Lines to restate from the data below: from the one containing "Identify the click" to the one containing "Шведский стол (83, 486)", both included. Give them again exactly, and only them.

MATERIAL PROVIDED
========
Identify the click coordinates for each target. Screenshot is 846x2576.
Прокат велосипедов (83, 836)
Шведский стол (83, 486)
========
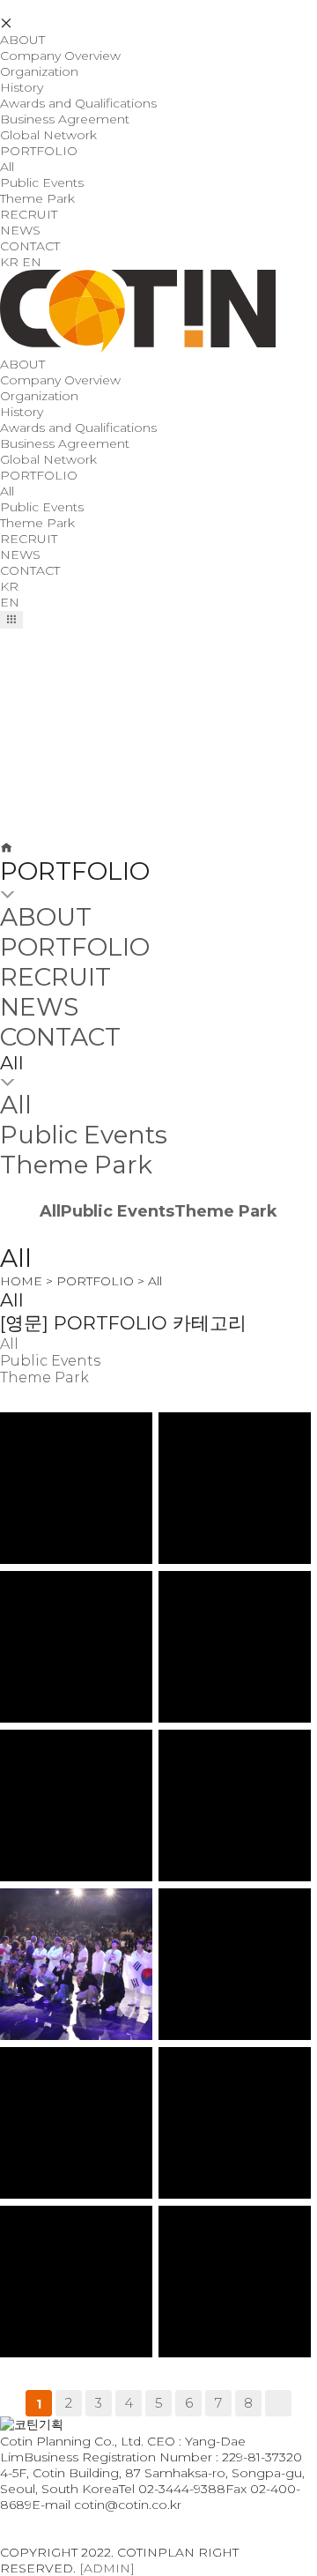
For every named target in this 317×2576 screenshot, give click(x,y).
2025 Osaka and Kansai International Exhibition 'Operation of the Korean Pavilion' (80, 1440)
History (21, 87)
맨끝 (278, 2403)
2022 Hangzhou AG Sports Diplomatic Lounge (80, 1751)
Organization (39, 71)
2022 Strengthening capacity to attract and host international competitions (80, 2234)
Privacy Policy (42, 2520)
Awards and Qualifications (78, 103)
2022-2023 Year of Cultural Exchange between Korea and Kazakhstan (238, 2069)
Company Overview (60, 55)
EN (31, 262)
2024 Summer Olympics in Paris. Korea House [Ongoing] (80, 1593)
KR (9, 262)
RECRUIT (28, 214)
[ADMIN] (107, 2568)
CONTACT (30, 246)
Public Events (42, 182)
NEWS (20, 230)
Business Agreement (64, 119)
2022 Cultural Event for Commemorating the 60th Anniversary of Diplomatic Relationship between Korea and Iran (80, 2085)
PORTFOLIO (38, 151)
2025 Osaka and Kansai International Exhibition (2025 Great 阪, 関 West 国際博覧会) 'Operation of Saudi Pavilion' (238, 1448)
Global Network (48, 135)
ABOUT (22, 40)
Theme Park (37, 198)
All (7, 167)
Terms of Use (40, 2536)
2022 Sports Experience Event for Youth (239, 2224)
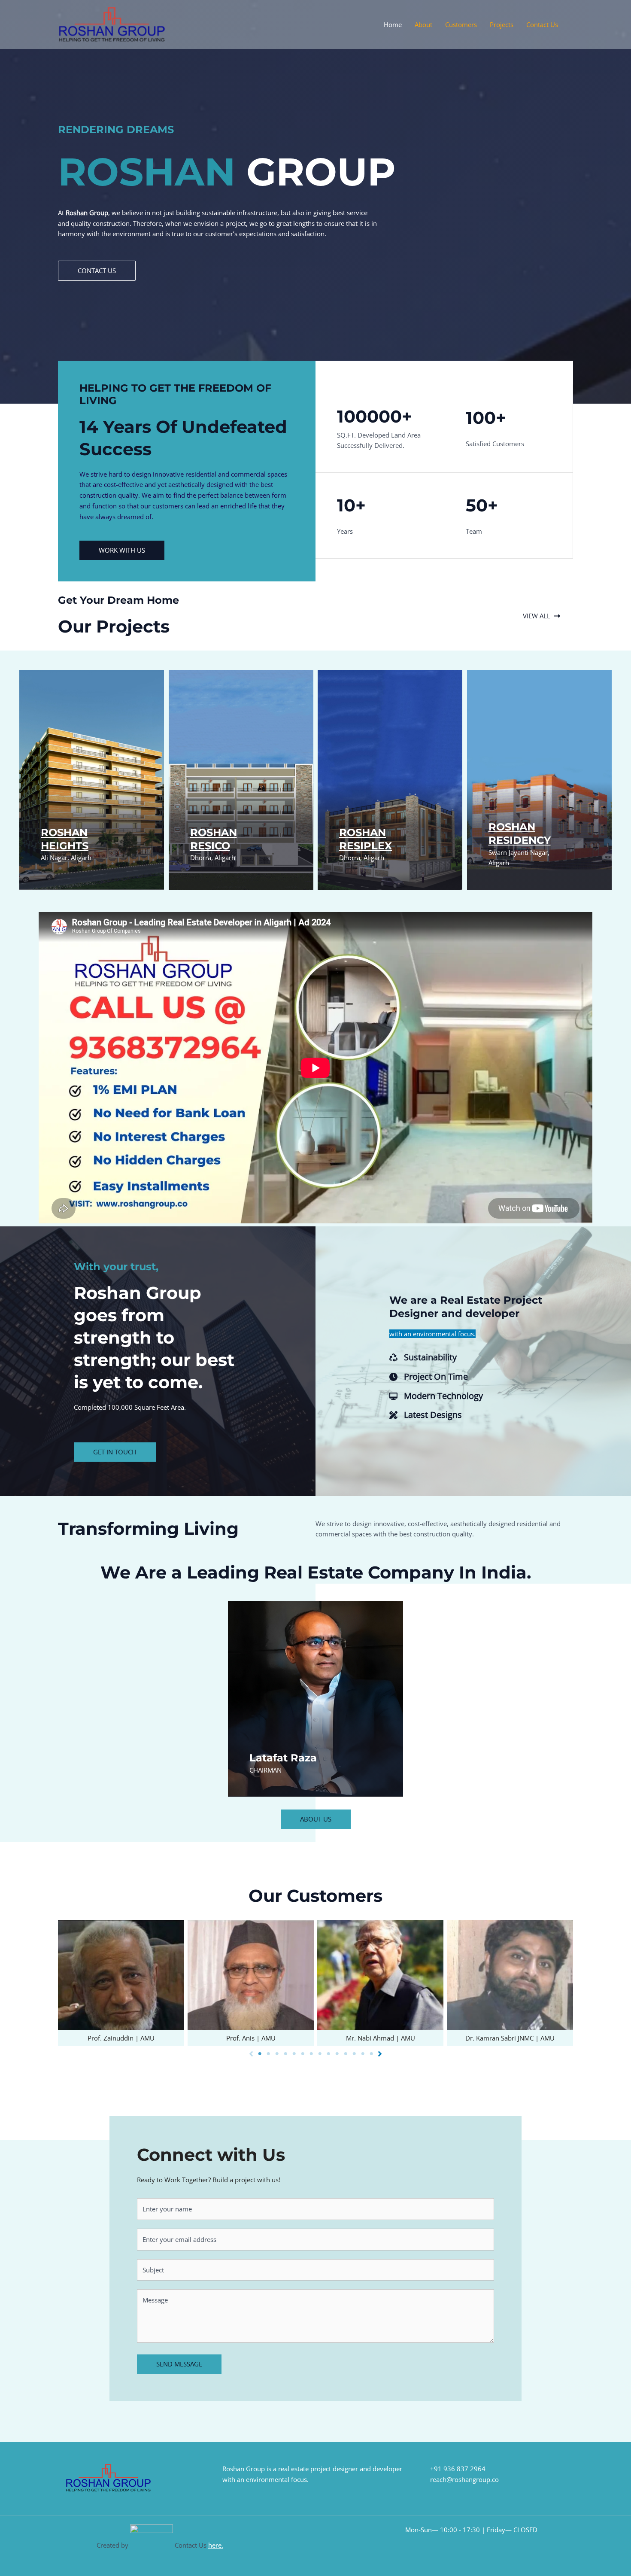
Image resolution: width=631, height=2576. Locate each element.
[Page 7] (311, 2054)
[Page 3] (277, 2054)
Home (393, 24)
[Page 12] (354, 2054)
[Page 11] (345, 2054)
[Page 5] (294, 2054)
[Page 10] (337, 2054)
========
RESPONSE AREA
Identify the click coordinates for each target. Screenshot is 846x2576.
Прокат велосипедов (83, 836)
Шведский стол (83, 486)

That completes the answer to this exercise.